**Opdracht 1**
Vanaf welk jaar hebben volwassenen volgens de tekst over GGZ-Wonen ook op grond van een psychische stoornis directe toegang tot de Wlz?
**Opdracht 2**
Welke leveringsvormen noemt de tekst over GGZ-Wonen? Geef ze allemaal.
**Opdracht 3**
Schrijf graag uit de tekst over GGZ-Wonen het stuk van "Bron: Regeling langdurige" tot en met "vpt, mpt, pgb)." woordelijk over.

**Getoonde tekst**
# # # #

Per 2021 hebben volwassenen die voldoen aan de inhoudelijke Wlz-toelatingscriteria ook op grond van een psychische stoornis directe toegang tot de Wet langdurige zorg (Wlz). Hierdoor kunnen zij beter passende langdurige zorg krijgen. Het CIZ ontvangt aanvragen om toegang te krijgen tot de Wlz en beoordeeld of deze toegang gegeven kan worden. Als dat het geval is, kent het CIZ op basis van de zorgbehoefte een best passend zorgprofiel toe. Een zorgprofiel beschrijft de zorgbehoefte van een cliënt en bepaalt op welke zorg een cliënt aanspraak heeft. In onderstaande tabel staan de vijf zorgprofielen die kunnen worden toegekend.

Tabel 1 Zorgprofielen GGZ-Wonen

GGZ-Wonen met intensieve begeleiding (GGZ-Wonen 1)

GGZ-Wonen met intensieve begeleiding en verzorging (GGZ-Wonen 2)

GGZ-Wonen met intensieve begeleiding en gedragsregulering (GGZ-Wonen 3)

GGZ-Wonen met intensieve begeleiding en intensieve verpleging en verzorging (GGZ-Wonen 4)

GGZ Beveiligd wonen vanwege extreme gedragsproblematiek met zeer intensieve begeleiding (GGZ-Wonen 5)

Bron: Regeling langdurige zorg

Nadat een indicatie is toegekend kan passende zorg en ondersteuning aan cliënten geleverd en bekostigd worden. Net zoals de andere cliëntgroepen in de Wlz kunnen cliënten met een zorgprofiel GGZ-Wonen kiezen hoe ze de zorg willen ontvangen (de zogenaamde leveringsvormen: zzp, vpt, mpt, pgb).

Waarom deze informatiekaart?

Een nieuwe groep cliënten die directe toegang krijgt tot de Wlz kan veel impact hebben op de langdurige zorg. Er zijn signalen dat er veel meer aanvragen zijn gedaan om op grond van een psychische stoornis toegang te krijgen tot de Wlz, en dat de nieuwe cliëntgroep die op grond van een psychische stoornis toegang hebben tot de Wlz ook veel omvangrijker is dan vooraf werd verwacht. Dit heeft onder andere een effect op de snelheid waarmee toegang tot de Wlz verleend kan worden, en een groot effect op de kosten in de Wlz. Daarom is het van belang om de effecten van deze toegang te monitoren. We hebben in een uitvoeringstoets en met impactanalyses mogelijke effecten en gevolgen hiervan in kaart gebracht. Door de effecten goed te monitoren kunnen we gewenste en ongewenste effecten signaleren. Dit kan bijdragen aan toekomstige beleidsvorming om de zorg toegankelijk, betaalbaar en van goede kwaliteit te houden.

# # # #

**Aangeleverde gegevens**
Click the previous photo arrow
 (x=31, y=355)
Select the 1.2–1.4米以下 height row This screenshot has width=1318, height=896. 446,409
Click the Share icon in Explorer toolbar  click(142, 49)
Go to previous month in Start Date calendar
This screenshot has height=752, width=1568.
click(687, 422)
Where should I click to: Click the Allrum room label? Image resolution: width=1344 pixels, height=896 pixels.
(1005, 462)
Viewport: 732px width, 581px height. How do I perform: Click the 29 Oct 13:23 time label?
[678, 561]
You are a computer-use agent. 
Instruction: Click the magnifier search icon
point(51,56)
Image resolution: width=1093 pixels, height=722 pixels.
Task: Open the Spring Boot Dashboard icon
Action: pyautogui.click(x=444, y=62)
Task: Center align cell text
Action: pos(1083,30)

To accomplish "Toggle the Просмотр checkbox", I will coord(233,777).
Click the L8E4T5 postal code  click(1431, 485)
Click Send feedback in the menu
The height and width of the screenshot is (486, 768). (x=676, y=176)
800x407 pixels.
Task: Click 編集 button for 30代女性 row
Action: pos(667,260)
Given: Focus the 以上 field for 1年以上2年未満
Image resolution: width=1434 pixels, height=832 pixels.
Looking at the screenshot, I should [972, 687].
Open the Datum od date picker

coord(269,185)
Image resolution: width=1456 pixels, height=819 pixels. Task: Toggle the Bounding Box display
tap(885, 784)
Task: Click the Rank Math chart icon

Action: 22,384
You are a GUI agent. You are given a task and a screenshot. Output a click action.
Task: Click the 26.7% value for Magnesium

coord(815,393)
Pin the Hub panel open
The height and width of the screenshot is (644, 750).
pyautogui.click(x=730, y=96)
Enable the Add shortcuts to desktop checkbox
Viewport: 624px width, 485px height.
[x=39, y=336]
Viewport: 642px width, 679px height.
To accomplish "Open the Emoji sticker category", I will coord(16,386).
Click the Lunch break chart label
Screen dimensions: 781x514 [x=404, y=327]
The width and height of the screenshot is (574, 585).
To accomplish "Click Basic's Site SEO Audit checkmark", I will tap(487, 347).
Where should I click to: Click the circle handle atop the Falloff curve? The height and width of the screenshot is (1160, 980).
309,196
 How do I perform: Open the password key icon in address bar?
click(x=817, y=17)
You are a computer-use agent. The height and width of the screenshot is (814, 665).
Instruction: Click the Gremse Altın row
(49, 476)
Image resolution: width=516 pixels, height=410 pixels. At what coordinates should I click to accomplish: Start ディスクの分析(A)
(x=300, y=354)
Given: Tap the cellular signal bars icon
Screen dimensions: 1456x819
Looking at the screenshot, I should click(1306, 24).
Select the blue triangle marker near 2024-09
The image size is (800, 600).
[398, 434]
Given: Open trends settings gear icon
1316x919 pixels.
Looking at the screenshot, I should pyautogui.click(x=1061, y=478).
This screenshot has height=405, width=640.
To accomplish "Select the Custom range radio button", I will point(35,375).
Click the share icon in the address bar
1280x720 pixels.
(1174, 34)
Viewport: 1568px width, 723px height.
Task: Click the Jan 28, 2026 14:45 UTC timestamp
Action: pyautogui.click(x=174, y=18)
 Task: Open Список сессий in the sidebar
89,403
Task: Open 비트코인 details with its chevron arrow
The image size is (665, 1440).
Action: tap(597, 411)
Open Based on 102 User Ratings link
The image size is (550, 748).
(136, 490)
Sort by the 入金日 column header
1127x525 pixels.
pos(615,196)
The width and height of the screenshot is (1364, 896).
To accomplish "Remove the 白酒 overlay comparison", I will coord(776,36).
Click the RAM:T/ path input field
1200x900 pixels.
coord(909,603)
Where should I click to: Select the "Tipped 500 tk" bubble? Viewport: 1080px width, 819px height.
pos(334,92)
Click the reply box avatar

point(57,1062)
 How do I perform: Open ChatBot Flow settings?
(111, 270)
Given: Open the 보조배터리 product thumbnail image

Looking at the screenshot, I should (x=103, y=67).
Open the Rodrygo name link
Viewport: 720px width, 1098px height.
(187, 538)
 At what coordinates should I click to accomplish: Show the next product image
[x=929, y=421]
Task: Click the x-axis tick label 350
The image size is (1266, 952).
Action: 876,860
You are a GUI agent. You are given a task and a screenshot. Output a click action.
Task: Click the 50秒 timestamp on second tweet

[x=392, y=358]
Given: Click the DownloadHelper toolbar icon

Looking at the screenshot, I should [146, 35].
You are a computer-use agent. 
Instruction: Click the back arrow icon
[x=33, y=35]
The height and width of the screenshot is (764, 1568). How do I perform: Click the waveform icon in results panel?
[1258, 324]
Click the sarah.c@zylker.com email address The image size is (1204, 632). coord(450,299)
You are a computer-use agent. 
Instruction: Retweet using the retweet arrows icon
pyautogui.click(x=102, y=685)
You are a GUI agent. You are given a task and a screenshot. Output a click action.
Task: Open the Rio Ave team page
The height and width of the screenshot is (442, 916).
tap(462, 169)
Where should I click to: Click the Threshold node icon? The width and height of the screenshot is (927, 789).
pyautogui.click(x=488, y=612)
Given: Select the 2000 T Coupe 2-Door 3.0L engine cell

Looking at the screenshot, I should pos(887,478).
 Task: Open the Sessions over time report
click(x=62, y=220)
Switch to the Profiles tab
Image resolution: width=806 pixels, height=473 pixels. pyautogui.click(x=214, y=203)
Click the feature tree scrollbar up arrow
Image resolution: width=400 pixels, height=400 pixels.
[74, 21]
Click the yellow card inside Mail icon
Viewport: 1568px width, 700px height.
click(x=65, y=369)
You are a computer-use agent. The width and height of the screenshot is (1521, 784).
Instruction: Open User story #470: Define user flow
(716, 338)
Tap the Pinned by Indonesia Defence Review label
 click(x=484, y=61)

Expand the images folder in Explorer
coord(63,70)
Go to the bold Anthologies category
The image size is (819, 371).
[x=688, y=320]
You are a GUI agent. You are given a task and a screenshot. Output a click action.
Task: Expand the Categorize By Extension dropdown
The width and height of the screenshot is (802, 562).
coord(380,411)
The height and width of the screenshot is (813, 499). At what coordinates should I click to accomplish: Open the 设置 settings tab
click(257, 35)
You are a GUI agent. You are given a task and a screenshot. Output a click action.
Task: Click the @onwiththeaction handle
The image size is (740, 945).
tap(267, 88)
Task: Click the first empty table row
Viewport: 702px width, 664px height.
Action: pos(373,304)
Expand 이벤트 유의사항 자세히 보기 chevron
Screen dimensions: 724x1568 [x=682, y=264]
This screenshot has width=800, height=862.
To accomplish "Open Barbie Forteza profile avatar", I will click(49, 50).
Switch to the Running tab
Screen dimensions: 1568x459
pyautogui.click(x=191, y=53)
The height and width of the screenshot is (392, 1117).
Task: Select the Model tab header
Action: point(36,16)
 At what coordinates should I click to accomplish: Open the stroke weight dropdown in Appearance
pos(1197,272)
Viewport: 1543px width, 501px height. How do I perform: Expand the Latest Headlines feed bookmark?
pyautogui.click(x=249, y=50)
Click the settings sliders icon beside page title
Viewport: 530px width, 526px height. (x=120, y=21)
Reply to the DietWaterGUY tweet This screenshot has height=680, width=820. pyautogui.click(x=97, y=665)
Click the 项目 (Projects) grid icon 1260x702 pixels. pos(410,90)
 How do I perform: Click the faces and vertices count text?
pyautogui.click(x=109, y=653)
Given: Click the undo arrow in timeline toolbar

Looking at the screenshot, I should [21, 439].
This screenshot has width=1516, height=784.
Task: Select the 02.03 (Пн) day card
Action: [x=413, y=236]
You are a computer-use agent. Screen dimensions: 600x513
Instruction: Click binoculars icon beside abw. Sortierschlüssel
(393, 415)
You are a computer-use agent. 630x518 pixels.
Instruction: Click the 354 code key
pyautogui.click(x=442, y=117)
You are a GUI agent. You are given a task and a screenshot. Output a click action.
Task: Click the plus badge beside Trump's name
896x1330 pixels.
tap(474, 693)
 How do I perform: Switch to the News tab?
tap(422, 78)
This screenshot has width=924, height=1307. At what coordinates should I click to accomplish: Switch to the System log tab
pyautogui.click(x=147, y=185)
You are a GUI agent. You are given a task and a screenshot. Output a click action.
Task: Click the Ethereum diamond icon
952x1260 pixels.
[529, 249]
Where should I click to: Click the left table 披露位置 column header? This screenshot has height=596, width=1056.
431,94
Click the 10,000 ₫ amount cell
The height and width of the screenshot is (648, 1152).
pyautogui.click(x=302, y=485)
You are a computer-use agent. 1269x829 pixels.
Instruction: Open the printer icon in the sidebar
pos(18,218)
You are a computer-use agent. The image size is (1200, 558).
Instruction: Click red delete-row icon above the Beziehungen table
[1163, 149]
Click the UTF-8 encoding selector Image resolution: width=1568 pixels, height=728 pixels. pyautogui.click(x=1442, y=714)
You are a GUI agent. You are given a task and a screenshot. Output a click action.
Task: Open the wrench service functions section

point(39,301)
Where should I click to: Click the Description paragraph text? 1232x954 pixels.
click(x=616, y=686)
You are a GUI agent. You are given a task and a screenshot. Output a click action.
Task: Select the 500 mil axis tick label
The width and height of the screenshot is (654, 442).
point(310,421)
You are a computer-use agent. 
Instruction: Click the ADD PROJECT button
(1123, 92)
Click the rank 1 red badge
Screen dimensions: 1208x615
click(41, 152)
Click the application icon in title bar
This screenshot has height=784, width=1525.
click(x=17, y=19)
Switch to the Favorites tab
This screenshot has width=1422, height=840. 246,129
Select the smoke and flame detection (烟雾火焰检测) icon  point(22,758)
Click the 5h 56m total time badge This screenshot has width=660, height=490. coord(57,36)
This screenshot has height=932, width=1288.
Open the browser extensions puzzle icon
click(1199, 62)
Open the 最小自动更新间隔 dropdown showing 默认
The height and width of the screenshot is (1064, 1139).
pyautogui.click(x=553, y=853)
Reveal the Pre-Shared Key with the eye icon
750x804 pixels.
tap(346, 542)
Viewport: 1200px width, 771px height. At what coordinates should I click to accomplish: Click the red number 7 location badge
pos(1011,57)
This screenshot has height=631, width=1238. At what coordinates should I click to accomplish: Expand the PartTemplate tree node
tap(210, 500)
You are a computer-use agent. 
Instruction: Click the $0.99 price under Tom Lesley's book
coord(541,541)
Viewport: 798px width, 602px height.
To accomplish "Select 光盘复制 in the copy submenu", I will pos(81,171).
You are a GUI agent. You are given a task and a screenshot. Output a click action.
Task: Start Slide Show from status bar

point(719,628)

# # # #

**Verwacht antwoord 1**
Per 2021.

**Verwacht antwoord 2**
zzp, vpt, mpt, pgb

**Verwacht antwoord 3**
Bron: Regeling langdurige zorg

Nadat een indicatie is toegekend kan passende zorg en ondersteuning aan cliënten geleverd en bekostigd worden. Net zoals de andere cliëntgroepen in de Wlz kunnen cliënten met een zorgprofiel GGZ-Wonen kiezen hoe ze de zorg willen ontvangen (de zogenaamde leveringsvormen: zzp, vpt, mpt, pgb).